Bunca ihsan ve ikram sahibi olan Hazret-i Allah’a isyan eden münafıklar, bu
ilâhî cezaya müstehak olmuşlardır.
Şeytan onları şaşırtmış, çıkmaza sokmuş. Onlar da ona kanmışlar, bu büyük
hakikatı, Allah-u Teâlâ’nın yaratıcı gücünü göremez olmuşlar. İlk yaratılış
apaçık önlerinde iken görmemezlikten gelmişler.
O bize ihsan ve ikram ederken hiçbir karşılık da talep etmedi. Sadece kendisini
tanımamızı ve kulluk yapmamızı istedi.
Hazret-i Allah’a isyan eden münafıklara ise Âyet-i kerime’lerde şöyle
buyuruluyor:
“Çünkü insan çok zâlim ve câhildir.” (Ahzab: 72)

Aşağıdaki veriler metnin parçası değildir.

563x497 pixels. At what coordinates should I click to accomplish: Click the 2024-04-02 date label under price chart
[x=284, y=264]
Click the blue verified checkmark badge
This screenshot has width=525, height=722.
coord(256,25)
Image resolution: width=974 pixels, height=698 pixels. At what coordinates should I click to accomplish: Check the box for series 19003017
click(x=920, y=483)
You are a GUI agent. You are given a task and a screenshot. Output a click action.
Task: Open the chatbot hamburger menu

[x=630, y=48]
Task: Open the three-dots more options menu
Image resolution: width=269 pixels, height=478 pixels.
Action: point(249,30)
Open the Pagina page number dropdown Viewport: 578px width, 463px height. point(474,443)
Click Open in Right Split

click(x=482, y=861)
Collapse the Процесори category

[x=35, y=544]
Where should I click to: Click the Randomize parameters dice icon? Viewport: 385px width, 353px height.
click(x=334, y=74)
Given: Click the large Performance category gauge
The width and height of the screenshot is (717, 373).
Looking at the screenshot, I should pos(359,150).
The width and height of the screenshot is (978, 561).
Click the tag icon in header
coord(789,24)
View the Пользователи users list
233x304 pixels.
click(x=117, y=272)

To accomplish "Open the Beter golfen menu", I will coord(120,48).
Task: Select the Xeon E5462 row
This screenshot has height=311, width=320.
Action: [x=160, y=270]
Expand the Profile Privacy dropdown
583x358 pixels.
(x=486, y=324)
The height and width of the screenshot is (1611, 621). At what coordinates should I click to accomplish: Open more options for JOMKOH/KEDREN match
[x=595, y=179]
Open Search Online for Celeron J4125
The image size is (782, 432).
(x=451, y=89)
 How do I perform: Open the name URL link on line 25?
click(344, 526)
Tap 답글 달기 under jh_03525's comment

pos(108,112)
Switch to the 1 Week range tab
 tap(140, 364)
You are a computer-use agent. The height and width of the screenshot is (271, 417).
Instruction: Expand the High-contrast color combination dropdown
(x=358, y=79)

İddiâ ettiği gibi âlim değil, aksine çok câhildir. Çünkü her sözünde ve her
icraatında cehaletini sergilemektedir.
“Gerçekten insan Rabbine karşı çok nankördür ve kendisi de buna şahittir.”
(Âdiyat: 6-7)
O kadar ilâhî nimetlere nâil olduğu halde
hiç birisinin şükrünü yerine getirmez. Mazhar olduğu
bolca iyilikleri hiç hesaba katmaz. Rabbini unutur da, kulluk vazifelerini
yapmaz. Maruz kaldığı musibetleri ve zorlukları dile getirerek itiraz eder
durur.
Rabbine karşı çok nankör olduğuna insanın kendisi de şahittir. Bu durumu kendi
vicdanı da kabul eder ve dile getirir.
Diğer bir Âyet-i kerime’de:
“Kahrolası insan! Ne kadar da nankör!” buyuruluyor. (Abese: 17)
Başka bir delile ihtiyaç yoktur. Çünkü yaptıkları ayan-beyan ortadadır.
Bu Âyet-i kerime’lere iman ve İslâm ile nazar ederseniz bunlar mümin midir?
Kâfir midir? Kararını kendin ver. İmanın varsa bunlardan nefret et ve imanını
kurtar.
“Allah’ım nurun ile bu fitne ateşini söndür.
İmansız imamları kahret ve öldür.”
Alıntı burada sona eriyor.